* [TAREAS PENDIENTES]:
- 1) Responda brevemente a estas preguntas sobre el texto acerca de la fe:
(a) ¿En qué año escribió el filósofo alemán las palabras que el texto critica?
(b) ¿Qué título tiene el libro de San Agustín que se menciona?
(c) Según la cita de Aristóteles, ¿qué es necesario que haga el discípulo?
- 2) Prosiga el texto sobre la fe a partir de su última oración, con el mismo tono y estilo.

* [TEXTO DE LECTURA]:

Con todos los respetos que merece el gran filósofo alemán, esto que escribió un buen día de 1888 merece, en lenguaje forense, el calificativo de «juicio sumarísimo»; ventilado con tantas prisas que no hace ninguna distinción —¿será, por ventura, lo mismo creer a un intelectual de honestidad probada que a un hechicero?— y ni siquiera da al acusado la oportunidad de defenderse. Pienso que la honestidad intelectual exige ir mucho más despacio.
Por lo pronto, necesitamos tomar conciencia de que la fe no es exclusiva ni primariamente algo religioso. San Agustín escribió un libro titulado De la fe en lo que no se ve, que comienza así: «Para refutar a los que presumen de conducirse sabiamente negándose a creer lo que no ven, les demostraremos que es preciso creer muchas cosas sin verlas».
Me atrevo a asegurar que, si el lector se tomara la molestia de ir repasando uno por uno sus conocimientos, comprobaría que, en efecto, siempre ha «creído» muchas más cosas de las que ha tenido ocasión de verificar personalmente. De niños, todo lo que aprendimos en el colegio se debió a que creíamos a nuestros profesores, porque, como decía Aristóteles, «es necesario que el discípulo crea». Con los años, algunas de esas cosas hemos podido verificarlas por nosotros mismos, pero todavía hoy seguimos creyendo la mayoría de ellas. Y hacemos bien, porque si nos empeñáramos en verificar todo por nosotros mismos, como Descartes, nuestros conocimientos en estos momentos serían limitadísimos. Hasta las ciencias experimentales progresan gracias a que todos los investigadores, en vez de partir de cero, aceptan como punto de partida («creen») las conclusiones a las que han llegado sus predecesores. Por eso, quienes aspiran a descubrir cosas nuevas —o alcanzar «la perfección de la ciencia», con palabras de Santo Tomás de Aquind— empiezan siempre creyendo.

* [CONJUNTO DE ENTRADAS]:
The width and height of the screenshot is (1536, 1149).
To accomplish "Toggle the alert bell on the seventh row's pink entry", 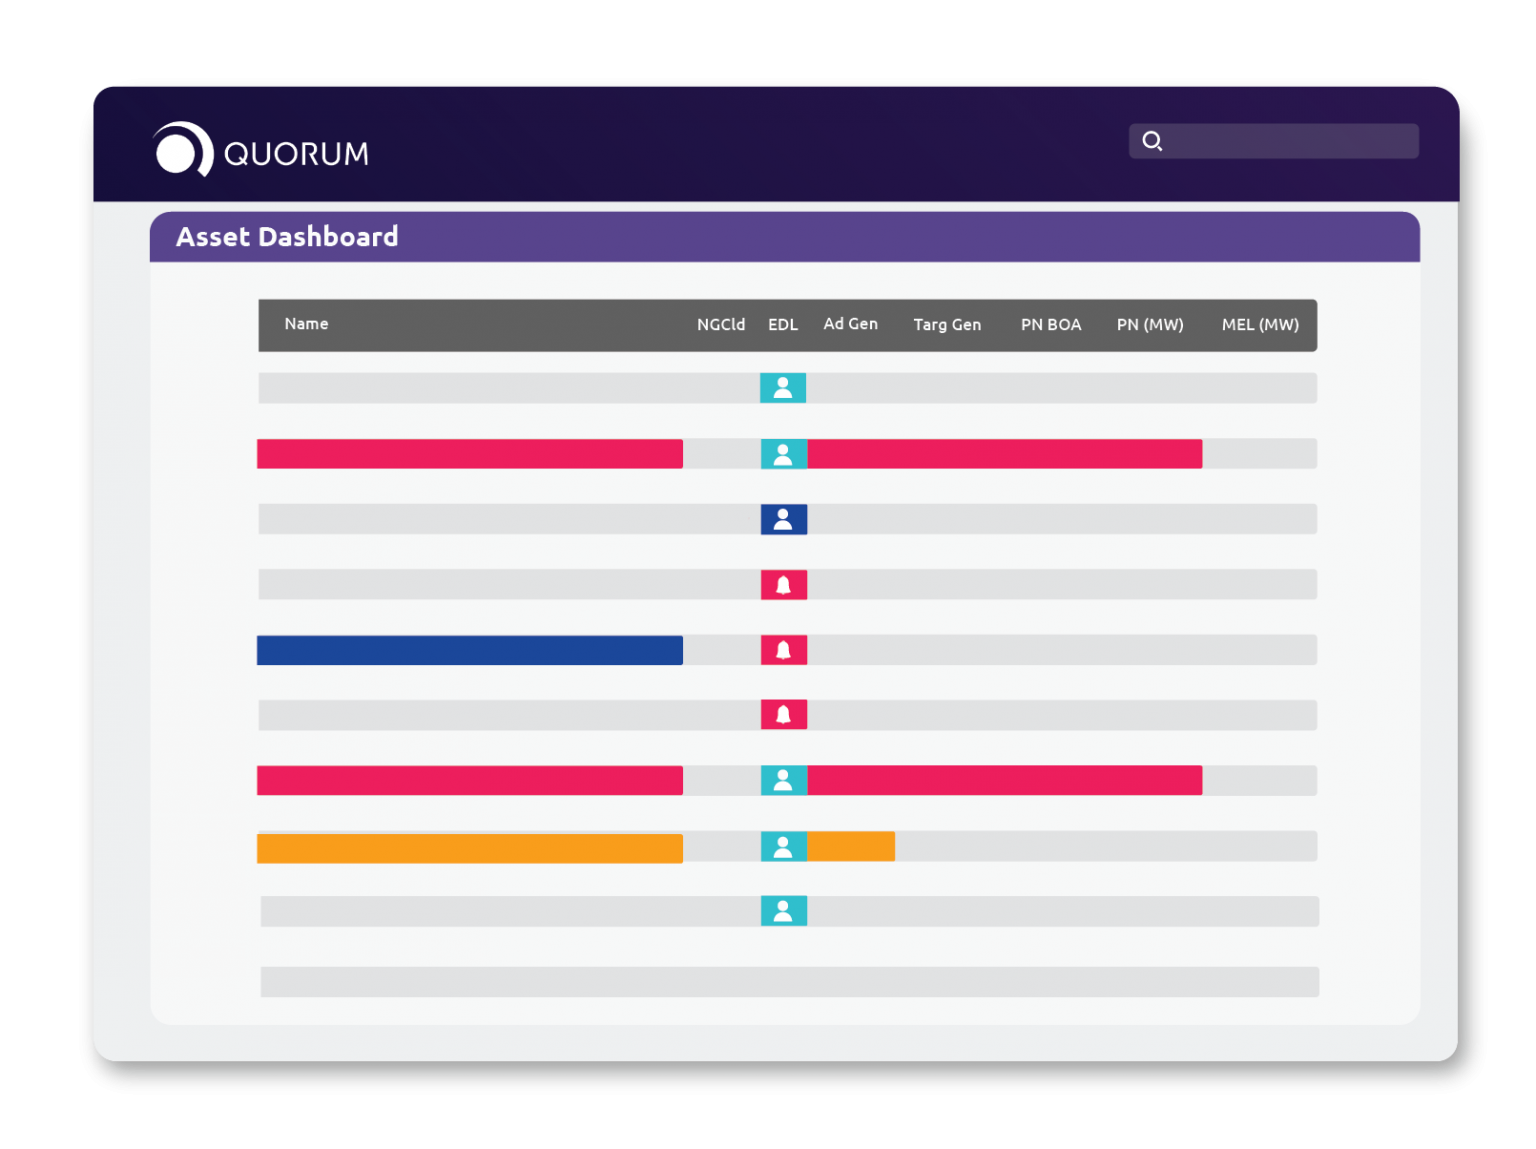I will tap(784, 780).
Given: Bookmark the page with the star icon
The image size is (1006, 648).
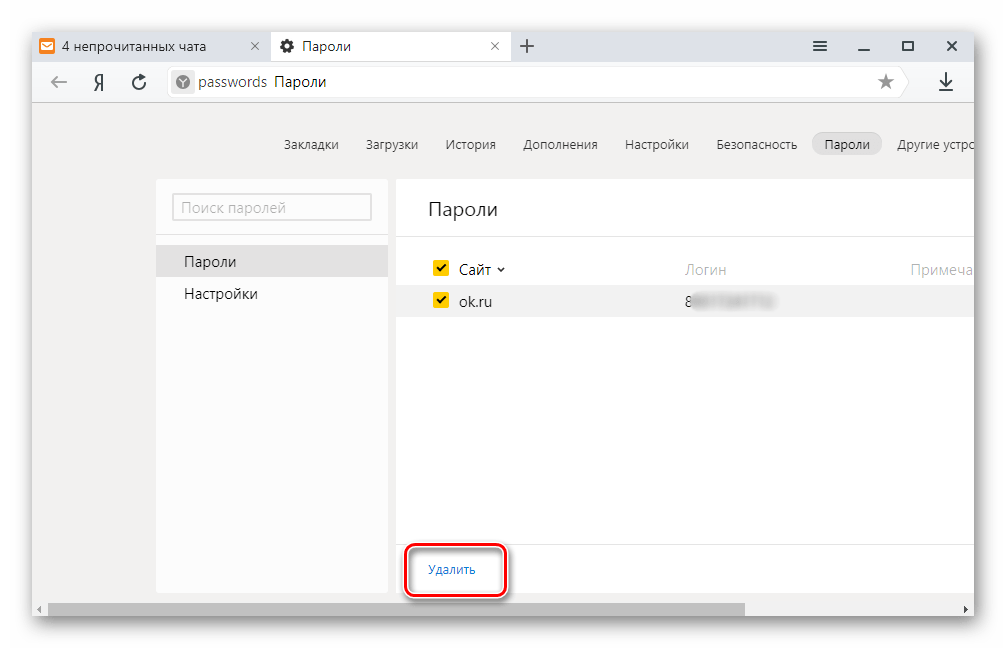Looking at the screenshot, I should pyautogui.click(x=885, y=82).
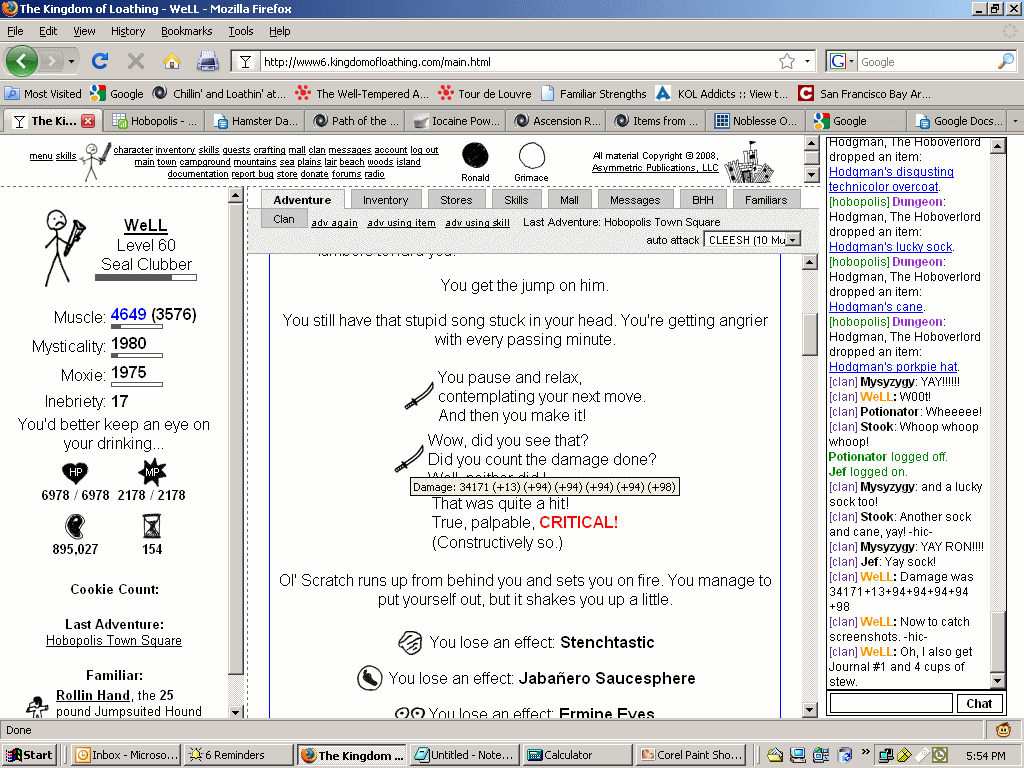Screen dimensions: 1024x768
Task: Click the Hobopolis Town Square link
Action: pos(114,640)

* [RESPUESTAS POR TAREA]:
- 1)
(a) En 1888.
(b) De la fe en lo que no se ve.
(c) Que crea.

- 2)
Si de las ciencias —que, al fin y al cabo, solo amueblan la cabeza— pasamos a las cosas verdaderamente importantes, aquellas sin las cuales no es posible vivir de manera humana, veremos igualmente que no las «sabemos»; todas ellas las «creemos». Cedamos otra vez la palabra a San Agustín: «Dime, por favor: ¿cómo ves el afecto de tu amigo? […] ¿Replicarás, tal vez, que ves el afecto de tu amigo en sus obras? Ves, en efecto, las obras de tu amigo, oyes sus palabras; pero habrás de creer en su afecto, porque este ni se puede ver ni oír». ¿No se te ha ocurrido pensar que podría estar fingiendo una «benevolencia que no tiene para conseguir de ti algún beneficio»? Idénticas consideraciones podríamos hacer respecto del amor entre dos enamorados.
Apurando al máximo sus razonamientos, el obispo de Hipona decía: quienes son coherentes con la tesis de que solo creen en lo que ven «se ven obligados a confesar que no saben con certeza quiénes son sus padres»; afirmación que en el siglo V era válida para todos y hoy sigue siéndolo para casi todos, excluyendo únicamente a los poquísimos que se han hecho las pruebas de ADN. Por otra parte, es legítimo presumir que algo ha ido mal en la vida de quienes necesitaron recurrir a los análisis de ADN para saber quiénes eran sus padres.
Llevaba razón, en suma, Juan Pablo II cuando escribía en su encíclica Fides et ratio: «En la vida de un hombre las verdades simplemente creídas son mucho más numerosas que las adquiridas mediante la constatación personal. […] El hombre, ser que busca la verdad, es también aquel que vive de creencias».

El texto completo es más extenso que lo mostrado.